• **Enunciado da tarefa**: Segundo o texto sobre os jovens e os jogos virtuais, em que famílias se observam quase sempre os casos mais graves?

• **Texto da página**:
★ ★ ★ ★ ★

São cada vez mais os casos de jovens (quase sempre rapazes) que conheço completamente esgotados na fantasia dos jogos virtuais. Irritáveis, profundamente apáticos aos estímulos da realidade mais evidente, perdurando numa fase lúdica perfeitamente infantil mesclada com a estranheza perversa de quem, ao mesmo tempo, passa o dia a matar soldados e invasores espaciais, abatendo naves e animais lendários que cospem fogo. Estas crianças tardias demoram na ignorância mas maturam a perceção da violência e, se julgarem saber alguma coisa, ponderam estratégias de ataque e de fuga, como se viver fosse uma expectativa clara de guerra e não exatamente uma oportunidade de paz.
Preocupa-me muito que as famílias, em troco de entreterem os seus filhos, como se lhes bastassem, como se os fizessem felizes disponibilizando exatamente o que mais querem, permitam uma dessensibilização ampla das suas personalidades, ao ponto de, afastados do jogo, se tornarem como radicalmente estrangeiros, cidadãos de lugar nenhum, desafiados na empatia, desafiados no reconhecimento das mais elementares regras da convivialidade e construção social. Preocupa-me muito que estes jovens não sejam rapidamente acudidos, convidados ao compromisso da realidade, com tanto que ela tem de difícil mas também de maravilha.
Quase sempre noto que os casos mais graves acontecem em famílias onde se lida com algum tipo de fratura ou trauma. A permissão para o jogo é vista como uma compensação por um sofrimento que se esconde ou pretende evitar. No entanto, o sofrimento que nos compete também nos engrandece. Se não sofrermos por determinadas coisas nunca lhes saberemos dar valor. Perder alguém, temer perder, batalhar por conquistar o mérito, é elementar para o nosso equilíbrio. A anestesia da alienação pode ser terapia temporária, se for tornada um modo de vida então passa a ser uma desumanização. Um convite a não ser como as pessoas são.

★ ★ ★ ★ ★

• **Material de apoio**:

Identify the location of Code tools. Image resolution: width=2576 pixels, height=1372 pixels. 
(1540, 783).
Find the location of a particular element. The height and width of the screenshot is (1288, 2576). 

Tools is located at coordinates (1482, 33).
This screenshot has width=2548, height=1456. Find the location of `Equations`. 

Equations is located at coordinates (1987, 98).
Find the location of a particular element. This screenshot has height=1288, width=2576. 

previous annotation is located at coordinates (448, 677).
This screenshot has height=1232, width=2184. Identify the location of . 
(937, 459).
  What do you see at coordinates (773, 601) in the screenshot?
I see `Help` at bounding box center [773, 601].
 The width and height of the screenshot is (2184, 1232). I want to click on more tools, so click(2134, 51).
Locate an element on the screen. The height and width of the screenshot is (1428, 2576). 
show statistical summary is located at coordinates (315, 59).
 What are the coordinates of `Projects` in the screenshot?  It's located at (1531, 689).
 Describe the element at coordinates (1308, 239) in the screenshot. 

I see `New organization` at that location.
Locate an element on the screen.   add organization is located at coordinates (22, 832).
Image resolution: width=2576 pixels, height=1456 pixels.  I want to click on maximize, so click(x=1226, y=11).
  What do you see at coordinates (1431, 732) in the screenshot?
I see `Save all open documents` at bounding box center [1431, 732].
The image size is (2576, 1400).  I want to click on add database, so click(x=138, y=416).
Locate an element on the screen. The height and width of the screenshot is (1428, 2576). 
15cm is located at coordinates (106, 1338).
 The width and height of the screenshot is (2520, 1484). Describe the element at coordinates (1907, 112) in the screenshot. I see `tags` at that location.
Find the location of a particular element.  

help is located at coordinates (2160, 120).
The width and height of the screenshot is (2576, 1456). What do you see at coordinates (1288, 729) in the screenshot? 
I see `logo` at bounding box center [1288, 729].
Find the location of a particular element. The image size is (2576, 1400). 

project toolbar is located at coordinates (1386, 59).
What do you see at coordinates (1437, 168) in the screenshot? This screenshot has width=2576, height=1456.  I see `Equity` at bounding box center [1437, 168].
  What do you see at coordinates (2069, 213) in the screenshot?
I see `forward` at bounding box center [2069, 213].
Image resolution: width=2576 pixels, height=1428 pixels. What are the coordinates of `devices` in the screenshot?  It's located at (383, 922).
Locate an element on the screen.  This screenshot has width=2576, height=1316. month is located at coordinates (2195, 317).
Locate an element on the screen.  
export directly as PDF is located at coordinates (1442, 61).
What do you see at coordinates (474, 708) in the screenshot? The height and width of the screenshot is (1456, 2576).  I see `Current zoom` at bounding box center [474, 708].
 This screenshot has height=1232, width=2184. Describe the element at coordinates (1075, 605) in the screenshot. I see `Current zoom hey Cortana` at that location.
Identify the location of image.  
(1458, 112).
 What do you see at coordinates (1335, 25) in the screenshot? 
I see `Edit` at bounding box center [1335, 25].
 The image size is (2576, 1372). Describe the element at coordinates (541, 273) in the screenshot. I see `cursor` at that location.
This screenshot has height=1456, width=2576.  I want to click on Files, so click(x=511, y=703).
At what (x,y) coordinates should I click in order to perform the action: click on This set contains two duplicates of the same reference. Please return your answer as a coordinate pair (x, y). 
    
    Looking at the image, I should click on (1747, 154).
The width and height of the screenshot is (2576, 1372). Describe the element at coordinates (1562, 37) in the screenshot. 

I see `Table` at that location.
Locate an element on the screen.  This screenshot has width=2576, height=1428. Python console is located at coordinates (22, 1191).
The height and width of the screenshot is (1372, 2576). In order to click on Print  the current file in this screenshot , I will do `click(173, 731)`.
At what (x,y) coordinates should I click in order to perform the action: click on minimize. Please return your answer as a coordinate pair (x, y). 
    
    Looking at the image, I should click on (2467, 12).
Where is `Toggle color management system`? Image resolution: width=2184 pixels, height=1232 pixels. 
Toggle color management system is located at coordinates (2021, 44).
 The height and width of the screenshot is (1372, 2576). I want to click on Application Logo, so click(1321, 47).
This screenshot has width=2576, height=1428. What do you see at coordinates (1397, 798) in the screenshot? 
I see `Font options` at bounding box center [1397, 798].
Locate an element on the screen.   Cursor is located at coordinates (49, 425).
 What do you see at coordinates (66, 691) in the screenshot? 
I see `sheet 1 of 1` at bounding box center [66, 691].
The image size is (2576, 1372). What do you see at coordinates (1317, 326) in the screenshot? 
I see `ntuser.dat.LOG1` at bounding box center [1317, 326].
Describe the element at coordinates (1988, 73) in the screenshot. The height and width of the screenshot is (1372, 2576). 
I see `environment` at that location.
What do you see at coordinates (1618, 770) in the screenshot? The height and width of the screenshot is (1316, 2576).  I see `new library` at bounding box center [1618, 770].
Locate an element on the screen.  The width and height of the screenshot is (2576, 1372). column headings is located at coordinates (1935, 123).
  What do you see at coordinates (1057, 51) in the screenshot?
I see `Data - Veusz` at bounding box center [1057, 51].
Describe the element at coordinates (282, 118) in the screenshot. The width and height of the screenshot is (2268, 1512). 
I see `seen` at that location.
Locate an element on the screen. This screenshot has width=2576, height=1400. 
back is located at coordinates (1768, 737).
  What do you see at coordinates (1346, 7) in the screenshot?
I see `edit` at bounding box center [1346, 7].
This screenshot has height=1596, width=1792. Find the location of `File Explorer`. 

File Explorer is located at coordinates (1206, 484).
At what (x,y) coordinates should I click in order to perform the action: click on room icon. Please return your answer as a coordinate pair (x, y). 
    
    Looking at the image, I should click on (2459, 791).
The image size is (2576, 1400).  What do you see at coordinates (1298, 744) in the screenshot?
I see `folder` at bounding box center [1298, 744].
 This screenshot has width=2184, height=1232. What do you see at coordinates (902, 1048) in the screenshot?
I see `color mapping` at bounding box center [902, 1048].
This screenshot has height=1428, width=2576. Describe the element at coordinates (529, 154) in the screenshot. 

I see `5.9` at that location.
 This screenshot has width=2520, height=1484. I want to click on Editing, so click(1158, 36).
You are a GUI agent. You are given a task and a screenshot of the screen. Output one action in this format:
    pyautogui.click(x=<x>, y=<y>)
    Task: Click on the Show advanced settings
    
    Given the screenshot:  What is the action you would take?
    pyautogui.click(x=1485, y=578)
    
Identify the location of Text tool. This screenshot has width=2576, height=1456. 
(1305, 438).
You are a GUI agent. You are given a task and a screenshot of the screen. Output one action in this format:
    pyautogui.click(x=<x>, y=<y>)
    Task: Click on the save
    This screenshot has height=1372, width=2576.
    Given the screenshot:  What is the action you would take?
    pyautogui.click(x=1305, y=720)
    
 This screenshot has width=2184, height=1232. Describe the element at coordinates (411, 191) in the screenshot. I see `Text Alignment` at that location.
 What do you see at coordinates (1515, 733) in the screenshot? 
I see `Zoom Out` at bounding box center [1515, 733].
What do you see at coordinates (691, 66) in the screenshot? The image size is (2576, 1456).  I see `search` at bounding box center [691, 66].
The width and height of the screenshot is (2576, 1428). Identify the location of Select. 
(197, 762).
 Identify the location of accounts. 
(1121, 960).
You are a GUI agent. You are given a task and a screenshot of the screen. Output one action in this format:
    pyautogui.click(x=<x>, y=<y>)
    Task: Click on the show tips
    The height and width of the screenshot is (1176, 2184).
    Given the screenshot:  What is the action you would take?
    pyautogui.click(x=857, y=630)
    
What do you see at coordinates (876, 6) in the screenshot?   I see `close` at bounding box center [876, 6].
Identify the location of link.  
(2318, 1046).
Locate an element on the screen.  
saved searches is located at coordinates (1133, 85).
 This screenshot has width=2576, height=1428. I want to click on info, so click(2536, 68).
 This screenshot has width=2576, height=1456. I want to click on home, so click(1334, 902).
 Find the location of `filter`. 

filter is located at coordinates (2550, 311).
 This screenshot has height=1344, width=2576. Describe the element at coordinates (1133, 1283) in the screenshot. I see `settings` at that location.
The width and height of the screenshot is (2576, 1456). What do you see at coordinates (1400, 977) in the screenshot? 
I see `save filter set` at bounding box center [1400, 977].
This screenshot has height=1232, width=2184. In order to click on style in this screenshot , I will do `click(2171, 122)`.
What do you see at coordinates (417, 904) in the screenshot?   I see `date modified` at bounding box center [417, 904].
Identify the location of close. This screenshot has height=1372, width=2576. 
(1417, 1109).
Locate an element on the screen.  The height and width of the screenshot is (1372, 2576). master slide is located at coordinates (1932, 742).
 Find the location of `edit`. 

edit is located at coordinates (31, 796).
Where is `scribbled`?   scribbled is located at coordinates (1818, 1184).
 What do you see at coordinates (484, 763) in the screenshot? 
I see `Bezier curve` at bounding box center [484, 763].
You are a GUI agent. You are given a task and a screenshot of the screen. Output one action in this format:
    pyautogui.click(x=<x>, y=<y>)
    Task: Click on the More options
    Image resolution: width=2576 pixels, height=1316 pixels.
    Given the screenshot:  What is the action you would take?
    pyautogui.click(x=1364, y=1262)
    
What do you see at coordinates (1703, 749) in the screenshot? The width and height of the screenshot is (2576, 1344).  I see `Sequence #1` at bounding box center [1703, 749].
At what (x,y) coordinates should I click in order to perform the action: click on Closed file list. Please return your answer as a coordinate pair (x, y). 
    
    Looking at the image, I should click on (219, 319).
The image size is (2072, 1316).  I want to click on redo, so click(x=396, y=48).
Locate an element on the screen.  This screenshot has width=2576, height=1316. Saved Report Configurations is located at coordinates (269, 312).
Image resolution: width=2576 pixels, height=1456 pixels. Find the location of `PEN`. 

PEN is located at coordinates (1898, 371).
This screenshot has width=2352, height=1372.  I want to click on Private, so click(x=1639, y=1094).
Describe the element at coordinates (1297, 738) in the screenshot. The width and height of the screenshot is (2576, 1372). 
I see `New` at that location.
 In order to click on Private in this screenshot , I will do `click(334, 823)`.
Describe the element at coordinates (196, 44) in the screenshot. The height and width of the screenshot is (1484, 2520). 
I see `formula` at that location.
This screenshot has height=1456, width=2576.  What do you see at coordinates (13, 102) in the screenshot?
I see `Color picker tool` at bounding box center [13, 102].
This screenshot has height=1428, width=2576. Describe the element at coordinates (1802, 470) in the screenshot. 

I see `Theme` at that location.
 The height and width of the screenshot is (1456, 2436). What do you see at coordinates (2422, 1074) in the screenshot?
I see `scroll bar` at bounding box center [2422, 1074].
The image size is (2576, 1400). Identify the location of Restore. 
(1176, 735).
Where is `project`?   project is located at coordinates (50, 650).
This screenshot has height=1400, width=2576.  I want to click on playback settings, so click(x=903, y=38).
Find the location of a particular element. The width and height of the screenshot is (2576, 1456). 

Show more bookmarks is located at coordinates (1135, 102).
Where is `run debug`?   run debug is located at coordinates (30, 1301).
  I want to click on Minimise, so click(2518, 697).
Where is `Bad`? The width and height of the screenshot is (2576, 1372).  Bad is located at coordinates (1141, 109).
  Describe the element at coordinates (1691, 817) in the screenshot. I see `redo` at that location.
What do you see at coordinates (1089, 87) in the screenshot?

★ ★ ★ ★ ★

• **Resposta esperada**: Em famílias onde se lida com algum tipo de fratura ou trauma.